= Linda Mosca =

Board wargame designer

Linda D. Mosca was the first commercially published female board wargame designer. In the mid-1970s, when the wargame industry was dominated by men, she was the only woman employed in a creative role.

==Career==
During the summer of 1975, Jack Greene, a game designer with the small company Simulations Design Corporation, visited the three largest American wargame manufacturers, Games Designers Workshop, Avalon Hill, and Simulations Publications Inc. (SPI). He was interested in getting their opinions on the current state of board wargaming, which he published in Issue 71 of Campaign. During his visits, the only woman he was able to talk to who was employed in a creative role at any of the three companies was Linda Mosca, who was designing her first wargame for SPI at the time of his visit. During her interview, Mosca championed the fantasy role-playing game Dungeons & Dragons published by TSR, noting that it could be a gateway for more women to play tabletop games.
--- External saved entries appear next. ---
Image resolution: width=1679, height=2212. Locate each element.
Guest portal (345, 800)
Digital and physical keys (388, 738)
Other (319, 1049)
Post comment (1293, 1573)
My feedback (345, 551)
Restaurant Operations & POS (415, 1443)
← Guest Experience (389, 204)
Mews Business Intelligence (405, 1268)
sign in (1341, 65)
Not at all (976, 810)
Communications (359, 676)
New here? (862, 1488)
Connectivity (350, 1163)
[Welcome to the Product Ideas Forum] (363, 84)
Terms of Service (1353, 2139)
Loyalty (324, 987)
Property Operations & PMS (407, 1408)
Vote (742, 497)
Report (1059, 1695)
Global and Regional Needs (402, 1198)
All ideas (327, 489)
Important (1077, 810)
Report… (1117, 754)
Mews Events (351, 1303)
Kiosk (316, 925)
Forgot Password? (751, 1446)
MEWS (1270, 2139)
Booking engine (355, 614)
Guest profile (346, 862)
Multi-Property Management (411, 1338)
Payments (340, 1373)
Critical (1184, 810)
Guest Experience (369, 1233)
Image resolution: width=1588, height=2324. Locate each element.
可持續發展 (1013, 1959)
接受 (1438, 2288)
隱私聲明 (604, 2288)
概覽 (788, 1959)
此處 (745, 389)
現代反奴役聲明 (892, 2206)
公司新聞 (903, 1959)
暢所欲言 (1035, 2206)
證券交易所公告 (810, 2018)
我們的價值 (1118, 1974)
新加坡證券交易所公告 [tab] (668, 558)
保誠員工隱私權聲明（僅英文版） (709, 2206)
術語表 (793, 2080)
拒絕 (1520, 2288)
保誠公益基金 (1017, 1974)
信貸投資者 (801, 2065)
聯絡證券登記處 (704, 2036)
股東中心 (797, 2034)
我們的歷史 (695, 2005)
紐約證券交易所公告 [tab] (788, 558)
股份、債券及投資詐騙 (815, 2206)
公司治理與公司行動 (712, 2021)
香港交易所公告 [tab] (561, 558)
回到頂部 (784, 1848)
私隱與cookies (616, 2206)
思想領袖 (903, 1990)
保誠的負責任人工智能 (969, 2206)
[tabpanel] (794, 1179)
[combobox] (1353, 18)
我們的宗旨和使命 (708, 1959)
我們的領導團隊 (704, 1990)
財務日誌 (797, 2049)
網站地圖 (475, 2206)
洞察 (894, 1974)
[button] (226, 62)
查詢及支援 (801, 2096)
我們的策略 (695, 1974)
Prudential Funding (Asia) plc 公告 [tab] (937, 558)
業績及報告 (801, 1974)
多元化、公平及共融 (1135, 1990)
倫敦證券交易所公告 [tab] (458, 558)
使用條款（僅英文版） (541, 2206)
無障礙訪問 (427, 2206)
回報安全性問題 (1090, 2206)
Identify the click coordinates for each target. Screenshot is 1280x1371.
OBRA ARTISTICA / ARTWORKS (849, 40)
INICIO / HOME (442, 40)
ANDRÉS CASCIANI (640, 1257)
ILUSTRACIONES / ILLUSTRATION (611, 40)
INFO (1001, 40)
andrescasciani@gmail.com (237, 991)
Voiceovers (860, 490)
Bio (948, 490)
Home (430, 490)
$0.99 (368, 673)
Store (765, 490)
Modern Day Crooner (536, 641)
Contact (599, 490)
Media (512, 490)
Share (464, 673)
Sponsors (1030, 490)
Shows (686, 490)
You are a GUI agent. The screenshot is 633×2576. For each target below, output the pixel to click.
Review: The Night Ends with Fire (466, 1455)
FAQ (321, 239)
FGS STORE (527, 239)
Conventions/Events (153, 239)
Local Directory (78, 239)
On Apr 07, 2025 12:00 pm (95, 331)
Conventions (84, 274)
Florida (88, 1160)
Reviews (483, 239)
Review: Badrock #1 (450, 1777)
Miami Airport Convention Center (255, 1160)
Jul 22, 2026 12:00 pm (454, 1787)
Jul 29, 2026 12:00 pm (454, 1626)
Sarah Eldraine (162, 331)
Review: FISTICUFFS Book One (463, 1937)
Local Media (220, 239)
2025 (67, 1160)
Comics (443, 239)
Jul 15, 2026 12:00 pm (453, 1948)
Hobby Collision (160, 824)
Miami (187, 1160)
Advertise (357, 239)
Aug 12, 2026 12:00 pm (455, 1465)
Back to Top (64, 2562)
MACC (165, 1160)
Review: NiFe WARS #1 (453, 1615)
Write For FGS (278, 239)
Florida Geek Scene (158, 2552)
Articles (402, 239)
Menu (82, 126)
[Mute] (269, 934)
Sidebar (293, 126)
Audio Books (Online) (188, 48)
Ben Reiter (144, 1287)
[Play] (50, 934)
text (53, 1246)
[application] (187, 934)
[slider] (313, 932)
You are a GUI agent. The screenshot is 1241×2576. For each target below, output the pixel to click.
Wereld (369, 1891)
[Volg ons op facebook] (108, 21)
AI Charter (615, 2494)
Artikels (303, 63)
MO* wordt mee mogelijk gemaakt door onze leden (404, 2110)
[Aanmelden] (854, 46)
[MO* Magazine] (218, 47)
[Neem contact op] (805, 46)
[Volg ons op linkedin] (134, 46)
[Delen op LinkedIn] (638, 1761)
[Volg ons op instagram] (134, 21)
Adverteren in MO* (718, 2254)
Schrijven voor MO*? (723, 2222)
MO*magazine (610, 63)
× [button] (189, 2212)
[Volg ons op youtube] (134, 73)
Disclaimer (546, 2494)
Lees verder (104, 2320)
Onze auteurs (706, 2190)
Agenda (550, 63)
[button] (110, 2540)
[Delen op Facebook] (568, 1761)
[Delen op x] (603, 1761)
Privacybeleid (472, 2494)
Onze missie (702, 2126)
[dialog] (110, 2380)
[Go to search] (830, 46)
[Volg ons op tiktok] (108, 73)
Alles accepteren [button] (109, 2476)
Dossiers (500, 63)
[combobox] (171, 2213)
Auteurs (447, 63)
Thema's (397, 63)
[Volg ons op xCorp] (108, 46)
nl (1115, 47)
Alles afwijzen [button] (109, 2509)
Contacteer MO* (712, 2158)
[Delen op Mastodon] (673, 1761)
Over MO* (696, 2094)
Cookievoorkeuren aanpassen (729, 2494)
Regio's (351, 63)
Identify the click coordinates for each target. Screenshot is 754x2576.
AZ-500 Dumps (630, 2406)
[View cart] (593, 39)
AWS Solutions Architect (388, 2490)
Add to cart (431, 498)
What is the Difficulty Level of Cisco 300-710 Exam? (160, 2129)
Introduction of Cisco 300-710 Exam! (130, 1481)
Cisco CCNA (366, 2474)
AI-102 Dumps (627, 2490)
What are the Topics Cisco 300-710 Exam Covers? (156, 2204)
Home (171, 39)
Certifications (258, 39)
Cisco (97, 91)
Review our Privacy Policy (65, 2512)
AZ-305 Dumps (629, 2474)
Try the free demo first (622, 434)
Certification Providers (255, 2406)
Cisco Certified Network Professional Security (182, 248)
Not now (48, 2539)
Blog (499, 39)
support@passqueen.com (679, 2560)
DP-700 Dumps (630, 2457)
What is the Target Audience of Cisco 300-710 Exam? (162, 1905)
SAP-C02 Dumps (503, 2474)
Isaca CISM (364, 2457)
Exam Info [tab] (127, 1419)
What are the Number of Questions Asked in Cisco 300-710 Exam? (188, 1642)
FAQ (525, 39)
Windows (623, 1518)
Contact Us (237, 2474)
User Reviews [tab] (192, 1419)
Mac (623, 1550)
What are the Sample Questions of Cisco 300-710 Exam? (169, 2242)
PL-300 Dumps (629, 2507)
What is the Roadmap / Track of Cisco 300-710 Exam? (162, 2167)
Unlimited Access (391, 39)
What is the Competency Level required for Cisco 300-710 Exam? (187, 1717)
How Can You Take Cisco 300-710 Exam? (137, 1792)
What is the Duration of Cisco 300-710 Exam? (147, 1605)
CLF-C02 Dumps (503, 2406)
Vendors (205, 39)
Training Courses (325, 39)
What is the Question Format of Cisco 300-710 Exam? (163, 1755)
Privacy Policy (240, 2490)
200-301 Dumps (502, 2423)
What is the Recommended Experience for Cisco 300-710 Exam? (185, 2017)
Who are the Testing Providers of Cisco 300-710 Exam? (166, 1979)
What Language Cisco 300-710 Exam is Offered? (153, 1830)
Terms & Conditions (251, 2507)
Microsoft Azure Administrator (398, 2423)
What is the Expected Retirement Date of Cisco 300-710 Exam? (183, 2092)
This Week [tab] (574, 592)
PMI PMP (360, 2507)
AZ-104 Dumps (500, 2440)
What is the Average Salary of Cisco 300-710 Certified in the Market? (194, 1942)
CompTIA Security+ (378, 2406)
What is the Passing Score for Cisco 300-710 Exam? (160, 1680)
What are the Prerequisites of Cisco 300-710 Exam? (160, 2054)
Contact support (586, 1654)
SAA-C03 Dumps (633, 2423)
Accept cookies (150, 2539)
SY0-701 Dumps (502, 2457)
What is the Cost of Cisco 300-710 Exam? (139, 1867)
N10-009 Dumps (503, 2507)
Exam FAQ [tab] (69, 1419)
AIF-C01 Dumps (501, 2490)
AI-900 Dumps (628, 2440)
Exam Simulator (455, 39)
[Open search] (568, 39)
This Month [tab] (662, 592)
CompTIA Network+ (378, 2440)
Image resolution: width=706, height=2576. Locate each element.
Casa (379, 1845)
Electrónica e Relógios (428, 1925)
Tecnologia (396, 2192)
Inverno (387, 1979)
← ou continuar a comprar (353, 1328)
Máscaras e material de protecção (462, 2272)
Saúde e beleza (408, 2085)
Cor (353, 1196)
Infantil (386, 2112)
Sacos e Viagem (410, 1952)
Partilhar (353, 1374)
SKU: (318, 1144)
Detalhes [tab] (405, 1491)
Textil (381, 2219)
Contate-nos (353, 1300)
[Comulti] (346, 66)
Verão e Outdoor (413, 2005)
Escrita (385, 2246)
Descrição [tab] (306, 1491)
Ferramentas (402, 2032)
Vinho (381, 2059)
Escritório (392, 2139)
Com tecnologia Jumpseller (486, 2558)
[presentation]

The previous year, Linda Mosca had been on the production staff of SPI's house magazine Strategy & Tactics. A year later, at a time when the industry was dominated by men, Mosca was commissioned by SPI to design a game. Her first game, the one being designed during Greene's visit, was Battle of the Wilderness: Gaining the Initiative. It was subsequently published by SPI in 1975 as one of four wargames packaged together in the "quadrigame" Blue & Gray II. The tactical game, which simulates the Battle of the Wilderness during the American Civil War, made Mosca the wargame industry's first professional female board wargame designer.

By the time she was interviewed by Greene, Mosca had already published an article titled "Women in Wargaming" in the February–March 1975 issue of Moves in which she concluded "I would like to remind women wargamers that while they are fewer in numbers, they make equally effective generals. That war is a man's domain is disproven by the fact that its wellsprings are societal and outcome affects all, regardless of gender. That history belongs to men is disproven by the few accounts of great women that filtered down, even as recorded by male historians. Remember, of the three persons most feared by Rome, two were women (Cleopatra & Zenobia)."

After the publication of Battle of the Wilderness, Mosca designed Thirty Years War: Rocroi (1975), and co-designed two other games: Gondor: The Siege of Minas Tirith (1976) with Richard Berg; and King Arthur (1979) with Richard Mosca. She was also on the production teams for Strike Force One (1975), Chinese Farm (1975), War in the West (1976), Terrible Swift Sword (1976), and Russian Civil War 1918-1922 (1976).

==Critical reception of her designs==
===Battle of the Wilderness===
In the April 1976 edition of Airfix Magazine, Bruce Quarrie called this game "Good exciting stuff, challenging for experienced players but basic enough to make a good starting point for anyone interested in the Civil War and wishing to try board wargaming."

In Issue 20 of Simulacrum, Steven Busey commented "This is certainly not a simulation. However, it is a very playable game system that often demands careful thought during play. The combination of easy-to-learn rules and short games makes this an excellent alternative when time and attention are short."

In the book Feminist War Games?, Anastasia Salter examined the role of women in the wargame industry from a feminist perspective, and noted that with the publication of this game, Mosca became the first published female wargame designer. "The game is certainly not recognizable as a feminist work, as its mechanics are traditional, but its existence itself is significant."

===Rocroi===
In his 1977 book The Comprehensive Guide to Board Wargaming, Nick Palmer noted that Rocroi was "possibly the only wargame to date designed by a woman." He thought that "the markedly different movement and combat strengths of the units on each side give each side interesting tactical problems."

In The Guide to Simulations/Games for Education and Training, history professor Martin Campion surveyed the hundreds of board wargames that had been produced in the 1960s and 70s, and drew up a list of The Twenty Best Military History Simulations. Campion included Rocroi in that list.

In Issue 25 of the UK wargaming magazine Phoenix, Chris Bramall was impressed by the strategic thinking necessary, and wrote "it is my belief that Rocroi is the best game of the four [in the Thirty Years War quadrigame]. Admittedly it lacks balance but only if the French player is skilful. Indeed an experienced Spaniard will always beat the tyro Frenchman."

Writing for Battlefield, Howard Anderson also thought this was "the gem of the Thirty Years War Quad." He called the game "as much a contest of will as a battle. The Spanish have no need to attack in the game or in history. The French must come to them." He concluded, "The battle will hinge on the first to falter along the line."